Postby Rigo » Tue Feb 03, 2015 8:00 pm

ltowns1 wrote:Pf 35 #17 section 4, PT 22 section 4 #19

PT35S4Q17
Oh okay. I see what you mean now by attacking the necessary condition. This is an except question so there are a lot of assumptions/flaws in this argument. It is basically a lot of formal logic, so you can "attack" the necessary conditions, but you don't necessarily need to attack the conclusion (in this case, that only eliminates answer choice A)
The necessary condition of the conclusion says you can't tax at a higher rate than 30%, whereas answer choice (A) basically says that the real number should be 45% (and therefore it weakens the conclusion because you can in fact tax higher than 30%* and therefore directly contradicts the conclusion).
If you notice, the other AC's you eliminate do not have to do with the necessary condition in the conclusions so as a general rule of thumb, no you do not have to attack the necessary condition in the conclusion but it can be a tool in your toolbox so--as always--be very critical of the conclusion in relation to the support.
(E) is correct because it is irrelevant and therefore does nothing to the argument. Doing nothing is not the same as weakening.

PT22S4Q19
Bingo. You're right. The correct answer attacks the "MUST act responsibly." Answer choice (B) finds a loophole and is therefore correct. There's also a subtle term shift from what society THINKS is responsible and the act of ACTUALLY ACTING responsible in the conclusion. If you picked up on that, you should have solved this very quickly.

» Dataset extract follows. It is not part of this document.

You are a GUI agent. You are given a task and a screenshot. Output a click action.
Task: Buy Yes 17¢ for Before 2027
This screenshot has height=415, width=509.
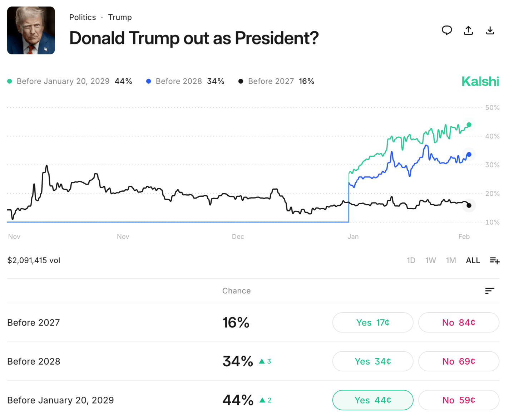pyautogui.click(x=373, y=323)
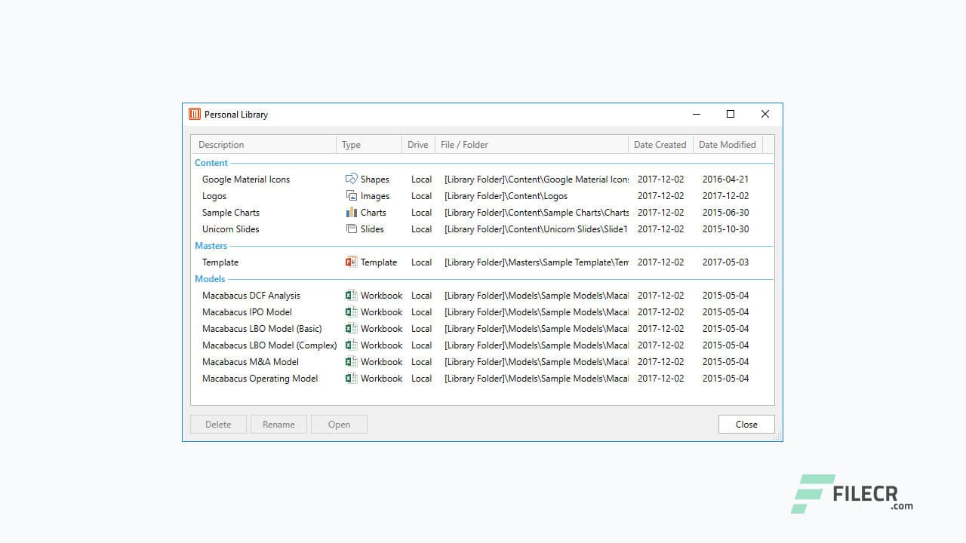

I'm here to help, man. It's just hard to follow your threads sometimes. They tend to veer towards the bizarre, but maybe I'm just the kind of person who needs to be shown what you're actually talking about rather than told.
As a rule of thumb though, you don't need to always attack the necessary condition in the conclusion. In the PT35 question, only one of the 4 acceptable weaken AC's attacked the necessary assumption in the conclusion. The other three did not, so be flexible and don't always rely on attacking the necessary condition in the conclusion because while it works in the PT22 question, there will be other questions where you'll be left twiddling your thumbs if you strictly adhere to that rule.

HTH.

*eta: fixed typo.
Last edited by Rigo on Tue Feb 03, 2015 9:18 pm, edited 1 time in total.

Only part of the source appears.